When I got my first passport, in the 1960s, it made me feel very grown up. UK passports used to be blue, with a hard cover. They felt like a very official small book, and the old-fashioned words inside imbued the small document with a sense of history. Even the cover was impressive, and though I was unhappy with the photo of myself, I didn’t mind. After all, who likes their passport photo?
(Not my actual passport, obviously)
Once I started to use it to travel abroad, I was excited to see the stamps placed inside it by foreign customs and immigration officers. Dates and places, foreign languages inside the oblongs or squares. They were often stamped carelessly, with no attempt to center the mark on the page, or to follow on from previous stamps by using the same page at the back. For me, that all added to the mystery of travelling abroad.
As I ventured further afield, I got new stamps and visas. These were often distinctive and quite lavish, as in the case of my trip to China. I was also disappointed to discover that some countries only stamped in the accompanying visa, (like the DDR) so I returned home with no visible evidence of my trip. When the first passport expired, I applied to have it returned to me with the new one. They would cut the corner off to invalidate it, but I still had the opportunity to look back on my old stamps with fond nostalgia, and to smile at a photo of me taken ten years earlier.
I last used a passport to travel to Prague, in 2011. Since then, I have not ventured outside of the UK. One reason was that we got Ollie in 2012, and didn’t want to leave him in kennels so that we could go abroad on holiday. There was also the expense. On a retirement income for me, and lower salary for Julie, it seemed unlikely that we would ever have the money to explore places we hadn’t already seen, short of an unexpected inheritance, or lottery win. Even if money became available for some reason, that still left the problem of what to do with our much-loved and loyal pet dog.
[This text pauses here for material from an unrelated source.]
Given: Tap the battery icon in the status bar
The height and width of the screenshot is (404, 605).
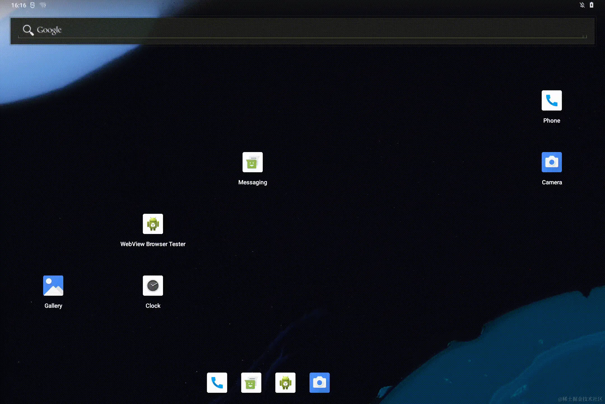Looking at the screenshot, I should (x=591, y=5).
Almost seven years later, and I have settled into the idea that future trips abroad are unlikely. If they ever do happen, they will probably be no more than a weekend city break, so Ollie can be accommodated with friends or neighbours. My passport has still not been renewed, and sits in its ‘safe place’ in a drawer. I don’t even need it as an I.D. document any more, as my driving licence or bank card is acceptable almost anywhere.
Almost fifty years after I received my first passport with excitement and expectation, I am now wondering if I will ever need one again.